• **Task details**: Once you find the line with "Click the divider line below Subtotal" in the entries below, return exactly every line from it through the line with "Task: Expand the help menu chevron".

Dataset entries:
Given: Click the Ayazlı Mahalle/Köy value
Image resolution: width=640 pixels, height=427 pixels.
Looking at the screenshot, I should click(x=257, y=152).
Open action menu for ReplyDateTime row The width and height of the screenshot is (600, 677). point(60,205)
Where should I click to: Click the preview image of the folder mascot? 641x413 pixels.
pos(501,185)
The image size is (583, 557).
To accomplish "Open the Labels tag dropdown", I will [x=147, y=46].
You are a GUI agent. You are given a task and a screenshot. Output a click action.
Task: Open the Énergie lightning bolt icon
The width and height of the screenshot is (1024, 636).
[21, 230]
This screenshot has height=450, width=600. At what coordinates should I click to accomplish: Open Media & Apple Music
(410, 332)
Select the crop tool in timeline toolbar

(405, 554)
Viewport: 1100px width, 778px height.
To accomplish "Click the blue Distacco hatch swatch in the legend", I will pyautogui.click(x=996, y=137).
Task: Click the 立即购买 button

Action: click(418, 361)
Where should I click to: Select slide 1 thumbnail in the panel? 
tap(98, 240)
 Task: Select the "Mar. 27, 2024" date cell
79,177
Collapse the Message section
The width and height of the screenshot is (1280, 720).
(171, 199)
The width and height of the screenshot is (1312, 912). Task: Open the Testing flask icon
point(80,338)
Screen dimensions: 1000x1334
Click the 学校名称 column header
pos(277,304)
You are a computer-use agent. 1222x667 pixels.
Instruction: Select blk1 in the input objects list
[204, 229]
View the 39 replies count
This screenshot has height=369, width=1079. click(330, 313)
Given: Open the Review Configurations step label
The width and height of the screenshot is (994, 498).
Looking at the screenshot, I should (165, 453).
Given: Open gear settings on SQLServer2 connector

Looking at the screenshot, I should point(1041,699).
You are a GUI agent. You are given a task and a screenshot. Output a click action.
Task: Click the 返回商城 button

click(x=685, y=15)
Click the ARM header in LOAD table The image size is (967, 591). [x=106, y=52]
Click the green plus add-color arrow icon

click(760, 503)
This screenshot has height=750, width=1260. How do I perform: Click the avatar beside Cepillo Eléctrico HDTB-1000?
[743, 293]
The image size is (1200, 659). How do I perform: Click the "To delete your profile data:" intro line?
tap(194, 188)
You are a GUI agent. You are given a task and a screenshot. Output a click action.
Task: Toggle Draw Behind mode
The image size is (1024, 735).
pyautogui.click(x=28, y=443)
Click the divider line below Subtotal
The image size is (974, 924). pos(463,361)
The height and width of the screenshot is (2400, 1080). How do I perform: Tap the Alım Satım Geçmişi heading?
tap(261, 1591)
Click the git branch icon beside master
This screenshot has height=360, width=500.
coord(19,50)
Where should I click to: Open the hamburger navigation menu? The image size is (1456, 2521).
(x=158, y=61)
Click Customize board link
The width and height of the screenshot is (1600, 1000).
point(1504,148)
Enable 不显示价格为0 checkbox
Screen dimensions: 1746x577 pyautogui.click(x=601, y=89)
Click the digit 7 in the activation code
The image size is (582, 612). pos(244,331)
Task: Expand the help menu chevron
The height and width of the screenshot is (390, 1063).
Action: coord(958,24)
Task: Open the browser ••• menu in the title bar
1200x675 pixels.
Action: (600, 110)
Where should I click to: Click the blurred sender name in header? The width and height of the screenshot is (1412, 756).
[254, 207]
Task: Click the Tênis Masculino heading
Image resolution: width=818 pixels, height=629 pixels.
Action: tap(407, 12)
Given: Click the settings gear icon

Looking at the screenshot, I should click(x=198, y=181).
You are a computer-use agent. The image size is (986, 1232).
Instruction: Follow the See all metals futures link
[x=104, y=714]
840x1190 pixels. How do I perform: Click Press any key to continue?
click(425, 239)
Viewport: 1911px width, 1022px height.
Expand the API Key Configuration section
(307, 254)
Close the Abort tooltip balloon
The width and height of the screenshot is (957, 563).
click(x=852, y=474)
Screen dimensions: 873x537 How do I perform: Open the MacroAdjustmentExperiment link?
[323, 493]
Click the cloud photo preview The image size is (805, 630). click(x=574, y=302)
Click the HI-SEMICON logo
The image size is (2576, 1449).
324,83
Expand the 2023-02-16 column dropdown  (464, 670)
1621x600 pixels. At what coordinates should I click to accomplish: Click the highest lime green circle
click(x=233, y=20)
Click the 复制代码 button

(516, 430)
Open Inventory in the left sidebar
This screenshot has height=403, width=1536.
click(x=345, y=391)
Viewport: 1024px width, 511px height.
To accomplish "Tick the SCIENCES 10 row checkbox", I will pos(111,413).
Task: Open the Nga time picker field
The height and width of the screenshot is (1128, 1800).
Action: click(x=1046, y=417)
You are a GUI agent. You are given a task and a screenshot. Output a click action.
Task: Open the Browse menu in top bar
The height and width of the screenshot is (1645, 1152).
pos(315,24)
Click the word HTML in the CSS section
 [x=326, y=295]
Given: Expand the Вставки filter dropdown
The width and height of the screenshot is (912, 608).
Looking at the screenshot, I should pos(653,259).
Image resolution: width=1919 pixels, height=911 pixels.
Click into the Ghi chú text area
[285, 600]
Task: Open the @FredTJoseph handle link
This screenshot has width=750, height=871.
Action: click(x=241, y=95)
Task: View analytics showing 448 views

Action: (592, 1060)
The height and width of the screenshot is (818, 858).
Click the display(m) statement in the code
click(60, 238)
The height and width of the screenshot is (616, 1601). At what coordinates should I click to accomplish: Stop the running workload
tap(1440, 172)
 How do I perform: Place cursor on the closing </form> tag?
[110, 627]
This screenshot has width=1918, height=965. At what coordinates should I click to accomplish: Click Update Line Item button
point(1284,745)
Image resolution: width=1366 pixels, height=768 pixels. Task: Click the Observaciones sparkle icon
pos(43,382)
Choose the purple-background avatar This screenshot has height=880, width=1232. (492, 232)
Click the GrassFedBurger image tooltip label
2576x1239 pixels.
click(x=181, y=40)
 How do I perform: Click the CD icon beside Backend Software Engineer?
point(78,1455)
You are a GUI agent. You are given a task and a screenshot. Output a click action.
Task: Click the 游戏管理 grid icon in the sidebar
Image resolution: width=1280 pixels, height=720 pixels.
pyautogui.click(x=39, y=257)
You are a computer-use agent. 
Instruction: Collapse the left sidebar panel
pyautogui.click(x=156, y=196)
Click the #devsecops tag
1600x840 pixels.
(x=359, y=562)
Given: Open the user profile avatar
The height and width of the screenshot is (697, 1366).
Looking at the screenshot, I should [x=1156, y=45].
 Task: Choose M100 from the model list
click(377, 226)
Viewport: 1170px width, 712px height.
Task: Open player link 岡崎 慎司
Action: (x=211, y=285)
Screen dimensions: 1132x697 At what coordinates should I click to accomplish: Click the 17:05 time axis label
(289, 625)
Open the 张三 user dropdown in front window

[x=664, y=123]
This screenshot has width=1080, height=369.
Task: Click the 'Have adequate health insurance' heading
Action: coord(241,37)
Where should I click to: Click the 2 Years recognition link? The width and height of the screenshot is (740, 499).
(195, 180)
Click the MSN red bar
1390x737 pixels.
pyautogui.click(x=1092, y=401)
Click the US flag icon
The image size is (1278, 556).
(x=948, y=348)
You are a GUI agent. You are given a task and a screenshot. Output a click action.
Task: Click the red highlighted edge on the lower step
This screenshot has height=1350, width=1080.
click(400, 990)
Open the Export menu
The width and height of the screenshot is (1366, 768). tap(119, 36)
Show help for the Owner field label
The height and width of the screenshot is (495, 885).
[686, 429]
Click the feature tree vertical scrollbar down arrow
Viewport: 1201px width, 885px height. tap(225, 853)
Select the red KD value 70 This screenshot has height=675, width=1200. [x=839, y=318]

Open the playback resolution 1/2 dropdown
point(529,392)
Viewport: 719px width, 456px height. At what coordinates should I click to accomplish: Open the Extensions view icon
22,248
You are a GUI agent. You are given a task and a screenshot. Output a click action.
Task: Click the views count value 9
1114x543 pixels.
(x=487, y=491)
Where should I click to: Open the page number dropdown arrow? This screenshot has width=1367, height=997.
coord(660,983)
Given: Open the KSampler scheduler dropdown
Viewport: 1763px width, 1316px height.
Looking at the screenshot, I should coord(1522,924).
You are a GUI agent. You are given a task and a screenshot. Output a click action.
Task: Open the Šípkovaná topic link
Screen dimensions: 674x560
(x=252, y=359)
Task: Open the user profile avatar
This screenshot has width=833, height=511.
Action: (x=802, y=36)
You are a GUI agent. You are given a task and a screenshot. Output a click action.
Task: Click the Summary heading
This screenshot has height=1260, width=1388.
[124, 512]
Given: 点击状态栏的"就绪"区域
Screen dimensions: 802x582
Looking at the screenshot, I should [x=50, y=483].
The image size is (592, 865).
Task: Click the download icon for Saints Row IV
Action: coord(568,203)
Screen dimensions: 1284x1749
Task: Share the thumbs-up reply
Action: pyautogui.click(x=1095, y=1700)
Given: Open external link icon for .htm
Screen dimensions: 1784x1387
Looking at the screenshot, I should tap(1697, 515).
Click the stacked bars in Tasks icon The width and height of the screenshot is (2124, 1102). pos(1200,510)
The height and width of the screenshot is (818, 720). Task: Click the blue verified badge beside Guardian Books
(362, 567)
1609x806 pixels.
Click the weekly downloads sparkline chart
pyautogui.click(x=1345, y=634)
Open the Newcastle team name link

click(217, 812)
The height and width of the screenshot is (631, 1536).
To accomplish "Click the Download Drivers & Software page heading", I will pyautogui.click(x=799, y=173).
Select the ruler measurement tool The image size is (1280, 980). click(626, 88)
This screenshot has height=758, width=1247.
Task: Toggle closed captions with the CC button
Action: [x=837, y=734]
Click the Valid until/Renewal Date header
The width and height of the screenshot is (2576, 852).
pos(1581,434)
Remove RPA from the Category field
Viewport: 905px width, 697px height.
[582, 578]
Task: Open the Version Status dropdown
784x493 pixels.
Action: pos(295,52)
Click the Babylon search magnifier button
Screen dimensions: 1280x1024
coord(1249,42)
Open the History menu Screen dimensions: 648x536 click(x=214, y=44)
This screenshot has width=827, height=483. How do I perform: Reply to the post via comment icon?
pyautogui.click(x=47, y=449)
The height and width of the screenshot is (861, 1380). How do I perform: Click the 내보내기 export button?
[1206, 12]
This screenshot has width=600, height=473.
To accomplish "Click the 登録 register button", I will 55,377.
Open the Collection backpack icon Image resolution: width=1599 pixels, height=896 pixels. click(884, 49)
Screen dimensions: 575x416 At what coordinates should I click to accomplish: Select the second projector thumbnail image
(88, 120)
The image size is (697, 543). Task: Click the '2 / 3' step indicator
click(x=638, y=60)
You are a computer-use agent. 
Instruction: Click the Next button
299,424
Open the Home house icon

• **Answer for this exercise**:
Click the divider line below Subtotal
The image size is (974, 924). pos(463,361)
The height and width of the screenshot is (2400, 1080). How do I perform: Tap the Alım Satım Geçmişi heading?
tap(261, 1591)
Click the git branch icon beside master
This screenshot has height=360, width=500.
coord(19,50)
Where should I click to: Open the hamburger navigation menu? The image size is (1456, 2521).
(x=158, y=61)
Click Customize board link
The width and height of the screenshot is (1600, 1000).
point(1504,148)
Enable 不显示价格为0 checkbox
Screen dimensions: 1746x577 pyautogui.click(x=601, y=89)
Click the digit 7 in the activation code
The image size is (582, 612). pos(244,331)
Task: Expand the help menu chevron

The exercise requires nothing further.